FARMINGTON — The University of Maine at Farmington Department of Geology has been awarded a $20,000 Quimby Family Foundation grant to study the effects of climate change on high elevation ponds in Maine.

This grant was awarded to Julia Daly, UMF associate professor of geology, and is one of only two Quimby Family Foundation grants to be received by a university within the University of Maine System since the grant’s inception.

“I was thrilled when I received the notice from the Quimby Family Foundation,” Daly said. “I knew this was a very competitive year, but I also knew the significance of this research and the answers that were possible because of it.”

An outgrowth of a smaller-scale pilot study conducted by Daly, the high elevation pond research project will concentrate on field research conducted during the summer of 2010. It focuses on the use of student research to better understand how water temperature variability in ponds affects pond geology and the sensitive life forms in that enclosed environment. Data for the study will be gathered at Maine ponds on Tumbledown Mountain and Bigelow Mountain, with other potential sites on the Appalachian Trail.

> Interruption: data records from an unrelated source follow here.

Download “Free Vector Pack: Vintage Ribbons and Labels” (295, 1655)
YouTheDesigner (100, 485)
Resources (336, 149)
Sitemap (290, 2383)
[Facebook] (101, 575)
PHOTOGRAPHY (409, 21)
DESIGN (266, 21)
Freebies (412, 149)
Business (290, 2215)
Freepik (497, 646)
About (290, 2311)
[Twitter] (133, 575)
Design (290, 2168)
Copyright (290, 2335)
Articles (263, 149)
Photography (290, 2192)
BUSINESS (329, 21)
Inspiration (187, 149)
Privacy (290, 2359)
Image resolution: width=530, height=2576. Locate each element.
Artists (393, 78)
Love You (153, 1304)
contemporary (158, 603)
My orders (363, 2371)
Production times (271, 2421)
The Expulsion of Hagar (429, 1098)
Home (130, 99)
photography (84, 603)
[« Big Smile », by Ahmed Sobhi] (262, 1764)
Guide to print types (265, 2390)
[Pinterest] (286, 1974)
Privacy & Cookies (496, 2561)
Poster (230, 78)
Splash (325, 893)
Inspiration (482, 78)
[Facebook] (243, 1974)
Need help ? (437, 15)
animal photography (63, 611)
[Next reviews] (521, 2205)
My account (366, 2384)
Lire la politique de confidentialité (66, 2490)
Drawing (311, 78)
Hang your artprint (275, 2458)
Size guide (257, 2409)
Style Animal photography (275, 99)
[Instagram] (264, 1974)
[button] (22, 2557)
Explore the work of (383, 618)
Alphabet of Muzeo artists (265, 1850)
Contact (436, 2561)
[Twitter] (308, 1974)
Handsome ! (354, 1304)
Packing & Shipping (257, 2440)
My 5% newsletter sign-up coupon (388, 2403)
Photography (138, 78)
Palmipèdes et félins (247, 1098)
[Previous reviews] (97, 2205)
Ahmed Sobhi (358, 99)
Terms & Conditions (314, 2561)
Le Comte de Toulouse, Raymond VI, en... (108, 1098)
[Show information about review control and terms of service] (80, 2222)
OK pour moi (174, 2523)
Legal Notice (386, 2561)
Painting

Funds from the grant will provide stipends for three students, purchase new weather station monitoring equipment and help pay for related research expenses. The three UMF students chosen for the selective undergraduate research project will be determined by Daly based on their academic standing and level of outdoor skills and experience.

These student researchers will be hiking to all of the ponds in the study and using a small inflatable kayak to deploy data loggers in the waters. Water temperature readings will then be collected by the students, analyzed, and used to develop a baseline to determine changes in the ponds over time.

“This is a tremendous opportunity for UMF students to become engaged in a real world problem and see what kind of impact climate change is having on sensitive mountain areas in western Maine,” Daly said.

She hopes this initial year will be a springboard to establish this research project in the future, producing valuable data that will help local and state agencies preserve this fragile Maine environment.

The Quimby Family Foundation was formed in 2004 by Roxanne Quimby a businesswoman, environmentalist and philanthropist. The mission of this organization is to advance wilderness values and to increase access to the arts throughout Maine.